**TASK PROMPT:** Rewrite the material as a numbered list that begins at the line containing "[button] (207, 232)" and ends after the line containing "September (483, 538)". Omit any blank lines.

**EXTRACTED ENTRIES:**
◇ ◇ ◇ ◇

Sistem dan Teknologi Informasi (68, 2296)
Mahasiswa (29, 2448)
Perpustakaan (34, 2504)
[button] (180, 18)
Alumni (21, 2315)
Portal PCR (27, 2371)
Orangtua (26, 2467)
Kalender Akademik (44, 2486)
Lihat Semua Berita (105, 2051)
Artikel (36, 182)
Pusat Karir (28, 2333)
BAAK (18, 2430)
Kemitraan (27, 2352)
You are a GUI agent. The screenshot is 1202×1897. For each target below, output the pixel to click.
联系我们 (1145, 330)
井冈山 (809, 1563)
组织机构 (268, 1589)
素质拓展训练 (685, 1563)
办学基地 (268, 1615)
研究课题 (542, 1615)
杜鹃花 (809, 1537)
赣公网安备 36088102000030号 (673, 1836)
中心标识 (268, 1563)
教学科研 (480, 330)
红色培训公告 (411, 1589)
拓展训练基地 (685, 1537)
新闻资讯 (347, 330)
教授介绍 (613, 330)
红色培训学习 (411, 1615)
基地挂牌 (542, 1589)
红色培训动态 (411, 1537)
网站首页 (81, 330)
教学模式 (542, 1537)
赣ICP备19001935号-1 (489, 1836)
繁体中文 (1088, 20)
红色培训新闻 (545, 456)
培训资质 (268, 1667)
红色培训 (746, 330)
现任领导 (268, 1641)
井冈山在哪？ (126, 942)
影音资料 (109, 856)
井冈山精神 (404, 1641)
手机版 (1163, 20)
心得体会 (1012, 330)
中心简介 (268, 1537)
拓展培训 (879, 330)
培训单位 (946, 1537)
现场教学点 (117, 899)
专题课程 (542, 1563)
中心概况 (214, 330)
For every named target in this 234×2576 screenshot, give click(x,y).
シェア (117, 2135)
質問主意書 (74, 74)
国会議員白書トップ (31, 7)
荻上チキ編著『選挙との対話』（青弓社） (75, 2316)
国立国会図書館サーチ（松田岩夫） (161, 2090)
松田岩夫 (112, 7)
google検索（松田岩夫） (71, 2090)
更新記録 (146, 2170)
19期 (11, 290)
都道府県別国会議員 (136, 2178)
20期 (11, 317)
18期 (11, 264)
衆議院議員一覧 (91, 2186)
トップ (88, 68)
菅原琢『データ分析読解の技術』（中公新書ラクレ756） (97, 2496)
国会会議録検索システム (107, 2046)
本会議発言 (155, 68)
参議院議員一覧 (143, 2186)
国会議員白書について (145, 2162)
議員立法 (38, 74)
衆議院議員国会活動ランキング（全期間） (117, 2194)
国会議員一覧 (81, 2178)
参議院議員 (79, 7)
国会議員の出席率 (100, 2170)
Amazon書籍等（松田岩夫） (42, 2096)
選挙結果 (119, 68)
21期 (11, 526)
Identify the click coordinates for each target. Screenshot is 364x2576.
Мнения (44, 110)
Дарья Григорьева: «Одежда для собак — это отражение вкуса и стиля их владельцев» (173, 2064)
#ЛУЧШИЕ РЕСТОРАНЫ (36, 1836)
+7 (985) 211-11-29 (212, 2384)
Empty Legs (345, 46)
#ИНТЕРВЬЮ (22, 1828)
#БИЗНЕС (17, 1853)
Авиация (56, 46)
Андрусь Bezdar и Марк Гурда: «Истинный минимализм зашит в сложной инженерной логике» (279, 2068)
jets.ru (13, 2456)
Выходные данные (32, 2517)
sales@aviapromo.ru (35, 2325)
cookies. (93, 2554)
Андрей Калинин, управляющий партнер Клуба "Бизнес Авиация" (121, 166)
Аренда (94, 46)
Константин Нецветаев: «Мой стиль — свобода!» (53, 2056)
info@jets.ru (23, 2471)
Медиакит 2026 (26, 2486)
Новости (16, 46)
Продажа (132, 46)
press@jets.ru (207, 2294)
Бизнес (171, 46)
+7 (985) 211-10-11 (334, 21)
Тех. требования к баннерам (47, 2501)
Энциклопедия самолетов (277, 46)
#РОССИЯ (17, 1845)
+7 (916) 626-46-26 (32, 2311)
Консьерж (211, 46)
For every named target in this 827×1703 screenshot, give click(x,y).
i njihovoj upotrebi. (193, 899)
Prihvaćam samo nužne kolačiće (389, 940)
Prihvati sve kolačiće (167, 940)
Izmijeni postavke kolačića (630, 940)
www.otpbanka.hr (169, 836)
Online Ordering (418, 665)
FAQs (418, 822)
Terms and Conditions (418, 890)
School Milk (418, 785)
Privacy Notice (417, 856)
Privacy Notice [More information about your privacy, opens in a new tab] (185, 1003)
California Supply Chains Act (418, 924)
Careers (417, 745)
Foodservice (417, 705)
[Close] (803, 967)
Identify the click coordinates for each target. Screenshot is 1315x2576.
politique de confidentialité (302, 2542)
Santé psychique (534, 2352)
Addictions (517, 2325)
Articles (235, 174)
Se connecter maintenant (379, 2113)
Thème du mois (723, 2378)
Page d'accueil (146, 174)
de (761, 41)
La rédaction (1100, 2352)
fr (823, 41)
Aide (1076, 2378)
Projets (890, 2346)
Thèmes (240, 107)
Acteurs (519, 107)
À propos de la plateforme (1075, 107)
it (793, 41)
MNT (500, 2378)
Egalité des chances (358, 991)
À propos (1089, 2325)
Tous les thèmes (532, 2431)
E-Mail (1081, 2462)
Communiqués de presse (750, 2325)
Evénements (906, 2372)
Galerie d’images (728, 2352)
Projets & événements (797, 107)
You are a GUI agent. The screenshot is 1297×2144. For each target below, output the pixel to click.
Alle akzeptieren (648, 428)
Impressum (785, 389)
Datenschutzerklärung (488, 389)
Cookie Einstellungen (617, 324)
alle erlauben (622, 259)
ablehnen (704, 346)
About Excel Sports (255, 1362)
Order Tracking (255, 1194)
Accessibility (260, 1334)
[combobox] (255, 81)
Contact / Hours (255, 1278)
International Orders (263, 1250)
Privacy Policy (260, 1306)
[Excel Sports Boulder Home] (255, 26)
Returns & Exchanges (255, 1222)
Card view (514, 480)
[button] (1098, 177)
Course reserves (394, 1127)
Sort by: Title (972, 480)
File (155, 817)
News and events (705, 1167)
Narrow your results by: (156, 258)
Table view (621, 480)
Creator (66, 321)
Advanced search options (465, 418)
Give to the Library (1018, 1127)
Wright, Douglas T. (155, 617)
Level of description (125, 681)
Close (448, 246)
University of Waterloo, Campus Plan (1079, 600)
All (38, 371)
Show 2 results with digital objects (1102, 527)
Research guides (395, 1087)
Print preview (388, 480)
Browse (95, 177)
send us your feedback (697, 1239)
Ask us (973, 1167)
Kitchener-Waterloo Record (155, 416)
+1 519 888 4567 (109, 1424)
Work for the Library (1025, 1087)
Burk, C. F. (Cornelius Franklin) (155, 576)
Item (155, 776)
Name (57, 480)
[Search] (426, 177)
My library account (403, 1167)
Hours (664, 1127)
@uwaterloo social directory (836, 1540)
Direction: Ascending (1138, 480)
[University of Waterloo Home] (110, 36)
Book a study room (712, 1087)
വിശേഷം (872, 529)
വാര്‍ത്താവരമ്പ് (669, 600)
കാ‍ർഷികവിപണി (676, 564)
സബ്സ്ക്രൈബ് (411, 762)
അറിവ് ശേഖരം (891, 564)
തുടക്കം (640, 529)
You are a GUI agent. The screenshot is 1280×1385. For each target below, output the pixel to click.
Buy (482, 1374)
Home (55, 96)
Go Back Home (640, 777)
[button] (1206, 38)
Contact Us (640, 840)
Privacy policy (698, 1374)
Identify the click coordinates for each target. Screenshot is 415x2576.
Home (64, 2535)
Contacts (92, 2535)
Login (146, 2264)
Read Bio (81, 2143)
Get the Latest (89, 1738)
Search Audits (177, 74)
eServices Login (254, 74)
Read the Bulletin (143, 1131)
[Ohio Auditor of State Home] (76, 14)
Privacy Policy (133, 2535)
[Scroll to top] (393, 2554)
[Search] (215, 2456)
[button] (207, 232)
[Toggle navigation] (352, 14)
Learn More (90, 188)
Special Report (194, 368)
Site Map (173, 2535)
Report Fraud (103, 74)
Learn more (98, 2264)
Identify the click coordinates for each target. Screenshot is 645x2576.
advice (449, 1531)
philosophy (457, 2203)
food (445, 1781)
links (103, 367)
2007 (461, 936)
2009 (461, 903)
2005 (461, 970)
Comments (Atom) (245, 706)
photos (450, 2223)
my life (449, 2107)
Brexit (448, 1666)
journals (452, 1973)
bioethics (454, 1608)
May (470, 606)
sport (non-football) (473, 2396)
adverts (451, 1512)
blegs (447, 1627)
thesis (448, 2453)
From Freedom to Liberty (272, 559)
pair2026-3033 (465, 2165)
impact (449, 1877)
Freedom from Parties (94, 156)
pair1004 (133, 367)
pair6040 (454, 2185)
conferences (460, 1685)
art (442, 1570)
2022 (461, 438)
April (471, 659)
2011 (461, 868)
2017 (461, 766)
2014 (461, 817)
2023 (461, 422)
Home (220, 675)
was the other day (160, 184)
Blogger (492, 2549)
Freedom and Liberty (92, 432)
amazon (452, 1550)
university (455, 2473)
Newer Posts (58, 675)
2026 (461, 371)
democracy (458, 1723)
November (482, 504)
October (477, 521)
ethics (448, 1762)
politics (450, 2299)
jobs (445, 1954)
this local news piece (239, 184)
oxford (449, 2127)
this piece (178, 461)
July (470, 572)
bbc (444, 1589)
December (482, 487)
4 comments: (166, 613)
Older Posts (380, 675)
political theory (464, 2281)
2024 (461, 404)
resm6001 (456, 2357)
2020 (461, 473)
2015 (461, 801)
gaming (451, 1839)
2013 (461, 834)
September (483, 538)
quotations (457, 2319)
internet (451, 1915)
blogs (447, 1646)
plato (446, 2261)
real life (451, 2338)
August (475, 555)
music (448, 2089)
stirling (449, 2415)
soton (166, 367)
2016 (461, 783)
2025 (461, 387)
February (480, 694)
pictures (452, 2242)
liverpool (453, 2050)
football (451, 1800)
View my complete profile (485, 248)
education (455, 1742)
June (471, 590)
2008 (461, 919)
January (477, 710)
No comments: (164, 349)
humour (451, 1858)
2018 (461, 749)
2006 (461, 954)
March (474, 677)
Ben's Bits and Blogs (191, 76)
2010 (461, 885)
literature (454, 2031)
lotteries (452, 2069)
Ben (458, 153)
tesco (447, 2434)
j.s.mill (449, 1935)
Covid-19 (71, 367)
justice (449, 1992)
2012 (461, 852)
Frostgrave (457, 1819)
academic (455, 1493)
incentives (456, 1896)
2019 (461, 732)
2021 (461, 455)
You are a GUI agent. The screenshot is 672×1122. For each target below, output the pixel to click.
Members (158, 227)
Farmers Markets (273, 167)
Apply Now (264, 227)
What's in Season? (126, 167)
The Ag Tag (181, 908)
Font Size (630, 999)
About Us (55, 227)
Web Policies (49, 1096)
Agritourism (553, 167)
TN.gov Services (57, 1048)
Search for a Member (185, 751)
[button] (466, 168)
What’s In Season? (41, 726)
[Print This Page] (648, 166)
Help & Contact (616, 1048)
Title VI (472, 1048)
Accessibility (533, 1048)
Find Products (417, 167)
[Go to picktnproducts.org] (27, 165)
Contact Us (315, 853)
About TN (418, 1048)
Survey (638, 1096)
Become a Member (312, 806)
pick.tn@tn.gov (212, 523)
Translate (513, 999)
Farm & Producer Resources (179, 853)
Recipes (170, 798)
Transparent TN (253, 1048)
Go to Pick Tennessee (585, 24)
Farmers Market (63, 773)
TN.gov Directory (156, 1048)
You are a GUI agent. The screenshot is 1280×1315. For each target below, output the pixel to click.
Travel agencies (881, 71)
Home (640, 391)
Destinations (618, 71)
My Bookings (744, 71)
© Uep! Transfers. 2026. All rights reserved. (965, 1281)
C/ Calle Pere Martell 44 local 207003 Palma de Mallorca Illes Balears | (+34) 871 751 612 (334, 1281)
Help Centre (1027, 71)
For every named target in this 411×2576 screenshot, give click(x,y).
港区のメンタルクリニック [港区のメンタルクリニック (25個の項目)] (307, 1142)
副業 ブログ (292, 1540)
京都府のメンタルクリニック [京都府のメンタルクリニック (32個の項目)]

◇ ◇ ◇ ◇

**REPLY:**
1. [button] (207, 232)
2. [Toggle navigation] (352, 14)
3. Learn More (90, 188)
4. Special Report (194, 368)
5. Site Map (173, 2535)
6. Report Fraud (103, 74)
7. Learn more (98, 2264)
8. Identify the click coordinates for each target. Screenshot is 645x2576.
9. advice (449, 1531)
10. philosophy (457, 2203)
11. food (445, 1781)
12. links (103, 367)
13. 2007 (461, 936)
14. 2009 (461, 903)
15. 2005 (461, 970)
16. Comments (Atom) (245, 706)
17. photos (450, 2223)
18. my life (449, 2107)
19. Brexit (448, 1666)
20. journals (452, 1973)
21. bioethics (454, 1608)
22. May (470, 606)
23. sport (non-football) (473, 2396)
24. adverts (451, 1512)
25. blegs (447, 1627)
26. thesis (448, 2453)
27. From Freedom to Liberty (272, 559)
28. pair2026-3033 (465, 2165)
29. impact (449, 1877)
30. Freedom from Parties (94, 156)
31. pair1004 (133, 367)
32. pair6040 (454, 2185)
33. conferences (460, 1685)
34. art (442, 1570)
35. 2022 (461, 438)
36. April (471, 659)
37. 2011 (461, 868)
38. 2017 (461, 766)
39. 2014 (461, 817)
40. 2023 (461, 422)
41. Home (220, 675)
42. was the other day (160, 184)
43. Blogger (492, 2549)
44. Freedom and Liberty (92, 432)
45. amazon (452, 1550)
46. university (455, 2473)
47. Newer Posts (58, 675)
48. 2026 (461, 371)
49. democracy (458, 1723)
50. November (482, 504)
51. October (477, 521)
52. ethics (448, 1762)
53. politics (450, 2299)
54. jobs (445, 1954)
55. this local news piece (239, 184)
56. oxford (449, 2127)
57. this piece (178, 461)
58. July (470, 572)
59. bbc (444, 1589)
60. December (482, 487)
61. 4 comments: (166, 613)
62. Older Posts (380, 675)
63. political theory (464, 2281)
64. 2024 (461, 404)
65. resm6001 (456, 2357)
66. 2020 (461, 473)
67. 2015 (461, 801)
68. gaming (451, 1839)
69. 2013 (461, 834)
70. September (483, 538)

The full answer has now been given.